The NSA ended its program involving bulk collection of Internet metadata inside the United States in 2011. This Internet metadata program was the genesis of the legal theory that authorizes bulk collection under the Foreign Intelligence Surveillance Act. Its demise has always been a bit mysterious, and the government has only ever said that it determined the program was no longer sufficiently valuable to justify it.
As it turns out, the widely-held theory that the NSA had figured out another way to obtain the data – with less oversight – is correct. According to a new document obtained under FOIA by New York Times reporter Charlie Savage:
The report explained that there were two other legal ways to get such data. One was the collection of bulk data that had been gathered in other countries, where the N.S.A.’s activities are largely not subject to regulation by the Foreign Intelligence Surveillance Act and oversight by the intelligence court. . . .
The N.S.A. had long barred analysts from using Americans’ data that had been swept up abroad, but in November 2010 it changed that rule, documents leaked by Edward J. Snowden have shown.
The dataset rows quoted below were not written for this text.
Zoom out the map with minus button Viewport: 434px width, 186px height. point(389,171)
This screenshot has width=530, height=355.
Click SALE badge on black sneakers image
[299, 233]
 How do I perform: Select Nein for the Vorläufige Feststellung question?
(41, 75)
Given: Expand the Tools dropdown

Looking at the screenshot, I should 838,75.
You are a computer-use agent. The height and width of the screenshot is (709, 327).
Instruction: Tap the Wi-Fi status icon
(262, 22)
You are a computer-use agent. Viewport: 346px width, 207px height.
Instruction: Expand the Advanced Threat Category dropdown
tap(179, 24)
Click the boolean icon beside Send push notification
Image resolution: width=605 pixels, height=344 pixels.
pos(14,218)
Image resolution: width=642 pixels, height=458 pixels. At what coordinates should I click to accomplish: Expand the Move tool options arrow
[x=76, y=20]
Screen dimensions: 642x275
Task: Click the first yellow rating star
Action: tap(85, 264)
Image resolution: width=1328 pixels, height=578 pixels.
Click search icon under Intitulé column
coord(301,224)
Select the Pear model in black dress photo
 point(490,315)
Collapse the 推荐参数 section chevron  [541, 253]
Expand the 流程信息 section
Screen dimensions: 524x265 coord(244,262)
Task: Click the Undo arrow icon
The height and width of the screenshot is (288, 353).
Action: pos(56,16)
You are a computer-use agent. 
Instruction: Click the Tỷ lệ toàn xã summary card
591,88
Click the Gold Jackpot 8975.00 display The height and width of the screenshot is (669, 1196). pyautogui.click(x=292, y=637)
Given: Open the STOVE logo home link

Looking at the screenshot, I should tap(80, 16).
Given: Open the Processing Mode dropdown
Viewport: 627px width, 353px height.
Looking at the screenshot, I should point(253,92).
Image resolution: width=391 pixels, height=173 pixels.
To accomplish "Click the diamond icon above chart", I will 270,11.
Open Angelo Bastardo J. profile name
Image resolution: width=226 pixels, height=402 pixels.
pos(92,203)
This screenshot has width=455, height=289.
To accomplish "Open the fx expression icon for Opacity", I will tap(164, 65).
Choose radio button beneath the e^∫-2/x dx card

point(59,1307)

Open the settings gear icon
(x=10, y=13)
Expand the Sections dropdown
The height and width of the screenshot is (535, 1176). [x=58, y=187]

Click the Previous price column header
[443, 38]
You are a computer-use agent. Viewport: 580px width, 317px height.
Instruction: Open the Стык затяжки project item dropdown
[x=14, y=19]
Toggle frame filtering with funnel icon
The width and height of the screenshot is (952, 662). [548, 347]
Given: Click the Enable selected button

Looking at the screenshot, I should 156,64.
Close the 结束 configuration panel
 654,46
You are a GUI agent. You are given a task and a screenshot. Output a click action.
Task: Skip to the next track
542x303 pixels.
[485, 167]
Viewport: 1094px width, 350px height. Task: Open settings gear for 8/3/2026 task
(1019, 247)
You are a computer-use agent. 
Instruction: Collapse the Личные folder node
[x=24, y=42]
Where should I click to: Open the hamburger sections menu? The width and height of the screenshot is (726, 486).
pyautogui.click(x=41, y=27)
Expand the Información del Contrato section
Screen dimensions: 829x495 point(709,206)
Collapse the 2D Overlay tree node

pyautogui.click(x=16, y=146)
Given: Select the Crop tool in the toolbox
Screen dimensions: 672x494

The inspector general report cited that change to the N.S.A.’s internal procedures.
The other replacement source for the data was collection under the FISA Amendments Act of 2008, which permits warrantless surveillance on domestic soil that targets specific noncitizens abroad, including their new or stored emails to or from Americans.
The document – which verifies some of the outstanding reporting by Savage in his book "Power Wars" – confirms that foreign collection of metadata, along with metadata harvested from PRISM and other collection under FISA section 702, provides the NSA all the data it needs. I am quoted in Savage’s piece and note:
“The document makes it clear that N.S.A. is able to get all the Internet metadata it needs through foreign collection,” [Edgar] said. “The change it made to its procedures in 2010 allowed it to exploit metadata involving Americans. Once that change was made, it was no longer worth the effort to collect Internet metadata inside the United States, in part because doing so requires N.S.A. to deal with” restrictions by the intelligence court.
Bulk collection of Internet metadata raises serious privacy concerns. This is both because of the difficulty of defining content in the context of Internet communications, as well as the particularly intrusive nature of tracking all of a person’s Internet communications.
Civil libertarians, like Christopher Soghoian, say bulk metadata collection is illegal. If only it were that simple! Bulk Internet metadata collection inside the US was approved by the Foreign Intelligence Surveillance Court. NSA programs that operate overseas are reviewed only by executive branch lawyers who – unsurprisingly – determine they are legal.
Under the law, metadata is not protected by the Fourth Amendment. See Smith v. Maryland. Even today, most of the debate focuses on telephone metadata, but the Internet is where the real action is and, in that context, we have virtually no useful guidance on the key questions. The government implausibly maintains that critical elements of its understanding of the Constitution – what categories of data it regards as metadata, and what categories are content – can and should be kept secret. It redacts key sections from documents it releases under FOIA, including this recent example.
One can see why the NSA would decide not to run the legal risks of collecting Internet metadata in bulk inside the United States, when it can collect metadata and content in bulk outside the United States – and do so without judicial oversight. Statutory protections under FISA do not apply to foreign collection that does not intentionally target an American, so the distinction between metadata and content is less relevant when data is collected overseas.
The lawfulness of bulk collection and applicable privacy rules should not depend on the technical details of the NSA’s collection – such as where the data is collected and exactly what fields are obtained – that have nothing to do with the privacy interests involved. But this is exactly how the law works today. Savage’s piece is a further reminder of just how incoherent our surveillance laws have become.